There are plenty of opponents of the homework structure and I agree with the majority of what the majority of people are saying. However, there are some sincere flaws with the "no homework" model in an Algebra 1 (and many other) setting that need to get explained. So, here's my best poke at it:
We have 180 days of school to reach our students. Sounds like a lot, eh?
- Subtract 35 (or more) days because testing usually happens in early to mid-April (at least in our district)
- Take off 8 to 10 days due to minimum day schedules (what can really get taught effectively in 29 minutes?)
- Remove the first 5 days of school due to checking out textbooks, getting to know the students, setting expectations, reviewing class procedures, and shuffling schedules
- Erase the next 10 days to review non-grade level standards to build foundations for the upcoming standards that students will need refreshing on
- Get rid of 12-15 days of assessment and review for district-issued benchmark exams and/or Chapter assessments created by the department as common measuring sticks of student progress
- Delete a minimum of 5 days due to spirit days, assemblies, fire drills, and any other class distractions
- Right before that ever-so-important standardized test comes at the end of the year, reserve 10 days to review so that students have been refreshed on the content that they have learned from August through April
When these numbers are taken from the 180 days given to us at the beginning of the year, we have, at most, 95 days of uninterrupted instruction to reach our students and have them reach mastery of all 21 Algebra standards laid out for us by the state of California. Give or take a few, this is what most states in the U.S. are dealing with.
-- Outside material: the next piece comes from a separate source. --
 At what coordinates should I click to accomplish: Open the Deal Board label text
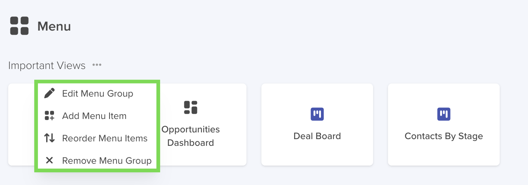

Now, divide the number of days (95) allotted for uninterrupted pre-standardized test instruction by the number of standards (21) we are being asked to have our students master. When doing this, you realize that we have an average of 4.52 days to teach each standard to a level of mastery and be expected to have our students retain that information. This doesn't account for standards such as CA 13.0 that reads:
Students add, subtract, multiply, and divide rational expressions and functions. Students solve both computationally and conceptually challenging problems by using these techniques.
In 4.52 days. Right. Yeah.
So here's the crux of the argument:
How can my students receive ample practice with the standards we are supposed to teach them if they don't have enough school days available to do the work in class?
I can't find the justification to spend 3 weeks on the exponent rules, especially when the application of the standard doesn't directly relate to something my students are passionate about. Therefore, my students receive homework that extends the classroom just enough for them to receive the practice that they need in order to feel comfortable enough with each portion of the standard. Is this for every standard? Absolutely not. Is it long and tedious? Absolutely not. The word "homework" needs to be redefined.
Homework - an opportunity for students to practice and/or enhance the learning that occurred in class through a series of brief and directed exercises aimed at reinforcing a key concept. Homework should be limited to a maximum of 15 minutes per subject area and given only when reinforcement is necessary for current and/or future learning.
While there are plenty of articles that shun the assigning of homework, the new definition puts many critics on the outside looking in. I am not, and will not, be like my Algebra teacher from 1998. Those days are long gone and the desire to grade such homework is as far from my desirable list of things to do that I don't even want to think about it. As an example, we just finished our unit on the exponent rules. Tedious, boring, and not very applicable, yet the state of California says that all 8th grade students will know and apply the rules of exponents. Instead of spending 3 weeks on this standard, we spent two (which, when reflecting on it, was more than twice my allotted amount for that one standard). My way around it? Give the kids 3 to 6 practice problems, 2 to 3 times each week (a total of 5 homework assignments during the two week span). Students who were efficient with their time were finished before they left campus for the day. Completion rate was high. Learning was happening. Reinforcement was proven the following days when we had discussions and extended the learning.
What do you think? Is homework necessary? Is it evil? Should it be banned? Can it be justified?